Gli sforzi che si fanno per salvare le vite sono innumerevoli, ma non si deve mai dimenticare che l’uomo non è solo sopravvivenza fisica. È allo stesso modo, e forse di più, relazione, affettività e pensiero, gesto e vicinanza. Penso che pur nell’emergenza, una parte dell’attrezzatura dovrebbe essere volta a garantire un minimo sindacale di umanità alla cura e ancor più alla morte. Una tuta, almeno una, dovrebbe essere riservata anche agli affetti del malato per permettere loro di essere vicini per quanto possibile a chi una seconda chance non la avrà. La impossibilità anche solo di salutare chi si ama in un momento che non ammette repliche è una tortura nella tortura.
Con emergenze come queste si rischia di finire per considerare l’uomo come un meccanismo da preservare, dimenticandosi di quello che fa dell’uomo ciò che è. Il mio invito e auspicio è che le priorità pragmatiche, le sacrosante preoccupazioni, la sollecitudine per i più fragili e vulnerabili non trascurino l’amore per l’uomo nel suo complesso.

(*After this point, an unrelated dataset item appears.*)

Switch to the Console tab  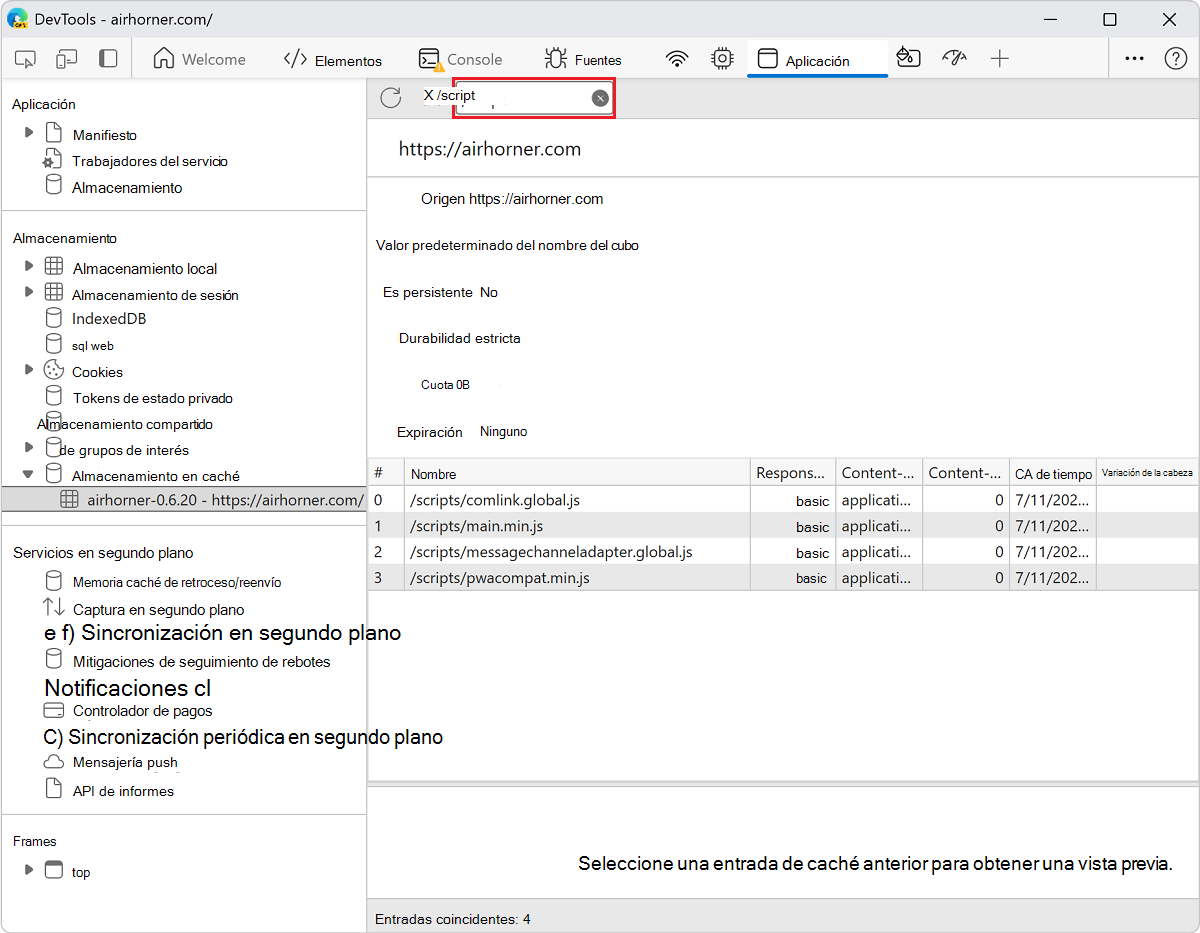click(x=461, y=60)
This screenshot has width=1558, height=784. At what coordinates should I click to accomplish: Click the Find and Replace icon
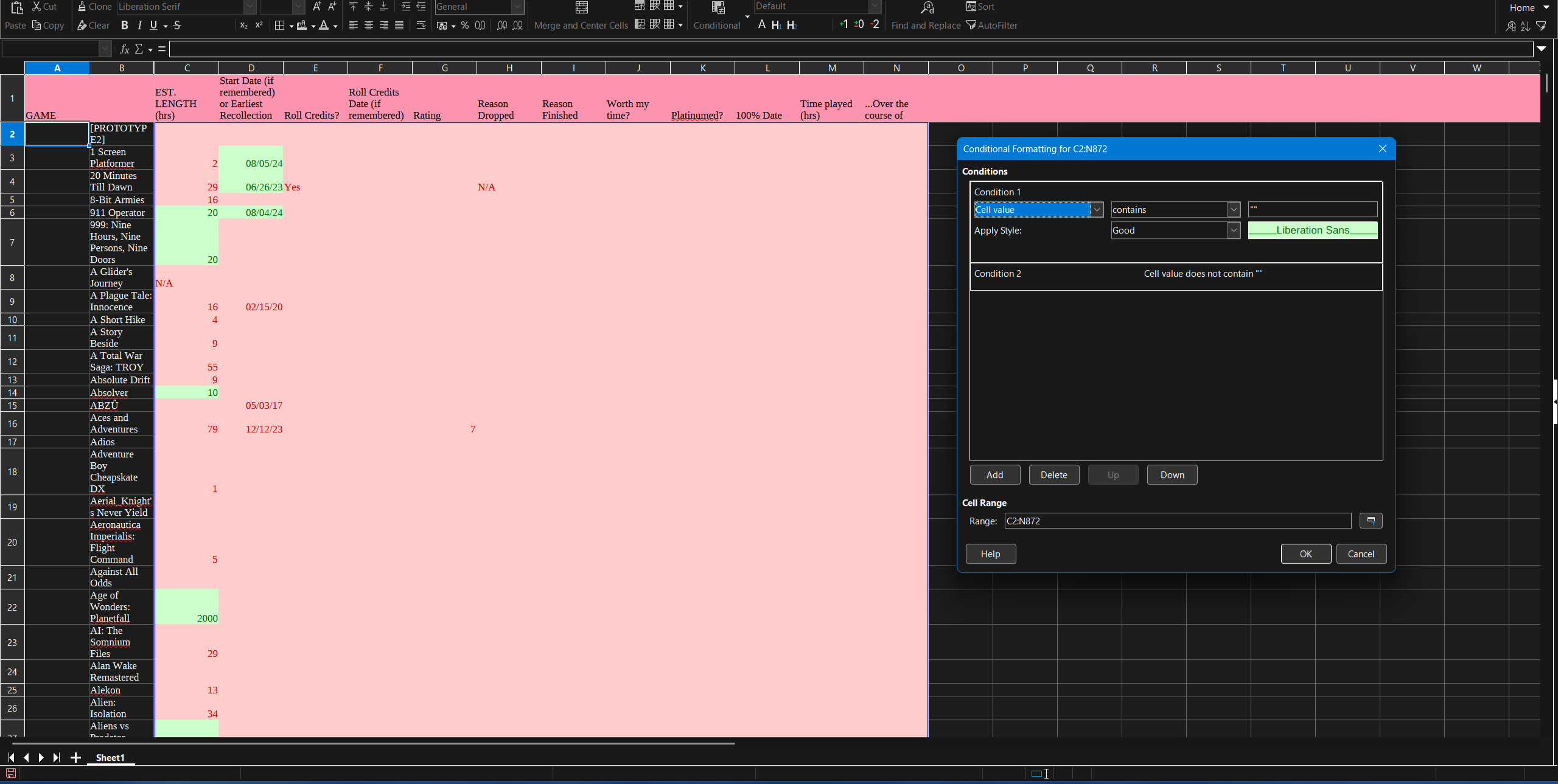[927, 8]
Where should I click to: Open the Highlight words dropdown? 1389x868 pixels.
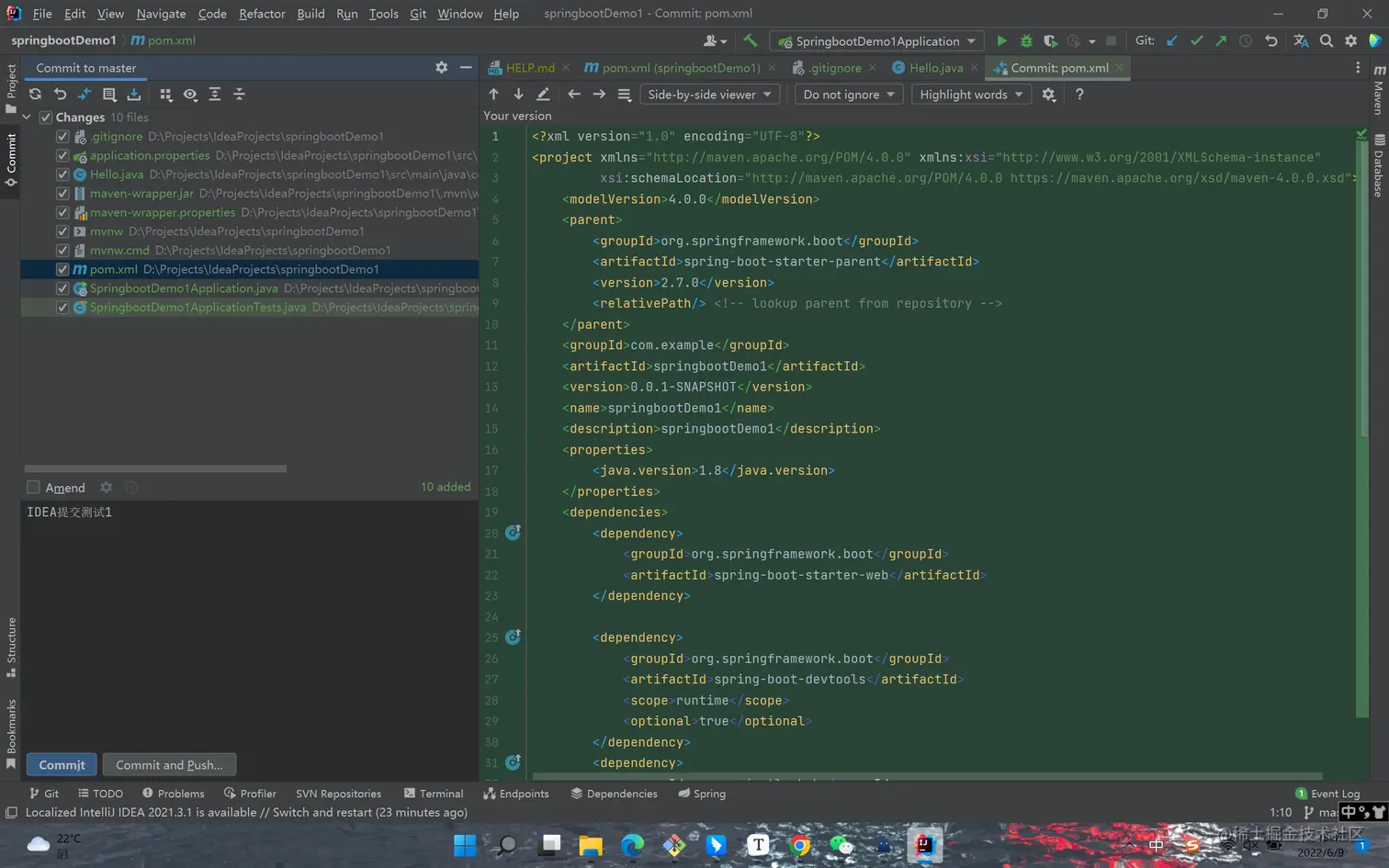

Anche quando si parla di restrizione e normative. Anche quando si rischia di andare oltre la prevenzione instillando con parole inappropriate e titoli altisonanti e grevi la diffidenza indifferenziata verso l’altro, con la conseguente caccia all’untore, molto simile a quella 'legge di Lynch' (madre, schiavista, del linciaggio moderno) che tanti orrori ha causato nella storia americana e non solo. La retorica non è un antidoto, né in questo né in nessun caso. L’antidoto è sforzarsi di ritrovare in ogni singolo uomo un fratello, i cui errori, imperfezioni, malattie richiedono prima di ogni cosa la nostra vicinanza incondizionata anche nell’ora della distanza responsabile, che ci collega e che ci salva.